La stessa morale della favola si evince da un’altra storia che vede come protagonista Facebook in questi giorni: il braccio di ferro tra la compagnia e l’amministrazione Biden, che ha pubblicamente accusato la piattaforma di star peggiorando la pandemia permettendo alla disinformazione di proliferare. Facebook ha negato la propria responsabilità, affermando che starebbe piuttosto aiutando a salvare vite grazie ai propri sforzi a favore delle campagne vaccinali. Ma la questione rimane la stessa: l’azienda di Zuckerberg è l’unica ad avere accesso ai dati che confermerebbero o smentirebbero questa affermazione, e non sembra avere alcuna intenzione di renderli disponibili. Sempre secondo Boland, Facebook ha “senza ombra di dubbio” tutte le informazioni su come e dove si diffondano i contenuti più problematici, ma “non ha mostrato alcun desiderio di essere più trasparente”. 

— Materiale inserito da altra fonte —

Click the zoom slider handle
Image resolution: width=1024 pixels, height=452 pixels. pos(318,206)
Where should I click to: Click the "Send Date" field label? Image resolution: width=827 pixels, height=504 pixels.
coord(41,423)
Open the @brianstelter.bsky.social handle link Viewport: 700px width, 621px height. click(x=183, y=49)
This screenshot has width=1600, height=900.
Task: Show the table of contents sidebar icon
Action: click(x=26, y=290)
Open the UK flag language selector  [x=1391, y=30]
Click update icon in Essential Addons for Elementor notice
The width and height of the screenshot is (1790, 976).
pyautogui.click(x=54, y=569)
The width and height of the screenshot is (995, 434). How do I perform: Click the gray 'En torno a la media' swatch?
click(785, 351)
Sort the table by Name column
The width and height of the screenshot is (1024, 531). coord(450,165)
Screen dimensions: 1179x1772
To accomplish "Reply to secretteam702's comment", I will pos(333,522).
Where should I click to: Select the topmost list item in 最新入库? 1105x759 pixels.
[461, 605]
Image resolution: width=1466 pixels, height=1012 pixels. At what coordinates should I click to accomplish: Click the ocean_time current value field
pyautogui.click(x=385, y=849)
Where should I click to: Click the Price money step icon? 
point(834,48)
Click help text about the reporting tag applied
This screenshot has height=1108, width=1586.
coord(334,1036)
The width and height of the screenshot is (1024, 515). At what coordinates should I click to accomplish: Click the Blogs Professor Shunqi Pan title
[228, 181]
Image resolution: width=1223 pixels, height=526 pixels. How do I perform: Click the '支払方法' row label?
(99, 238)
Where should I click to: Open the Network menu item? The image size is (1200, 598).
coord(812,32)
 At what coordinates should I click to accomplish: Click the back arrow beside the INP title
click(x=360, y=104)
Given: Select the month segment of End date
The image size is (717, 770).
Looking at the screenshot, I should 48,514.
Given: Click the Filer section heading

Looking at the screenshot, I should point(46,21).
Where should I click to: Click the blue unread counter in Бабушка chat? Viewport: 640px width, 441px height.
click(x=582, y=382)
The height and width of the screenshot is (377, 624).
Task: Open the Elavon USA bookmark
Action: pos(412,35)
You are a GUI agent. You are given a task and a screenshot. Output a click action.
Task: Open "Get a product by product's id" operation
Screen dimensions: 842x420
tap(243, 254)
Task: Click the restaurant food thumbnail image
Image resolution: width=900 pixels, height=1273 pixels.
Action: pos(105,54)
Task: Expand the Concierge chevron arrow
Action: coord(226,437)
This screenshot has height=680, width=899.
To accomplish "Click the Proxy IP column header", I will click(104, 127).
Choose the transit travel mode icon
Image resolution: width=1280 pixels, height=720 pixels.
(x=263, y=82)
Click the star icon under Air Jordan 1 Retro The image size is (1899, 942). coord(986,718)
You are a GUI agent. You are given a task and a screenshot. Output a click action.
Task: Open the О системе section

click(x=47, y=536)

Il che ci pone di fronte a una domanda scomoda riguardante il concetto stesso di trasparenza, che le grandi piattaforme tecnologiche hanno cominciato ad abbracciare dopo che Edward Snowden ha svelato la campagna di sorveglianza di massa da parte dell’Nsa nel 2013. Oggi, praticamente ogni piattaforma pubblica ha un proprio transparency report in cui racconta al pubblico come ha gestito alcune delle questioni più spinose – come la gestione della privacy, la lotta all’hate speech e alla disinformazione, ma anche le richieste di rimozione dei contenuti da parte dei governi. TikTok ha addirittura aperto dei centri fisici dedicati alla trasparenza. 

Cosa si intenda però con questa parola è un altro discorso. Come scrive Charlie Warzel, per la dirigenza delle piattaforme, la trasparenza non è che una strategia comunicativa. Per tutti gli altri, invece, è una questione di accountability, legata a doppio filo al fatto che le piattaforme raccolgono in modo opaco immense quantità di dati personali senza assumersi quasi alcuna responsabilità nei confronti del pubblico. Sta a ricercatori, attivisti digitali e politici esercitare pressione affinché le due definizioni coincidano sempre di più. Altrimenti, continueremo a trovarci davanti a realtà come lo sventramento di CrowdTangle. O peggio, il ridicolo report sulla trasparenza di compagnie come l’Nso Group, l’azienda di sorveglianza israeliana i cui software vengono utilizzati per spiare attivisti per i diritti umani, politici e giornalisti di tutto il mondo… che però è “la prima azienda del settore della cyberintelligence a pubblicare un report sulla trasparenza e la responsabilità”, quindi tutto bene.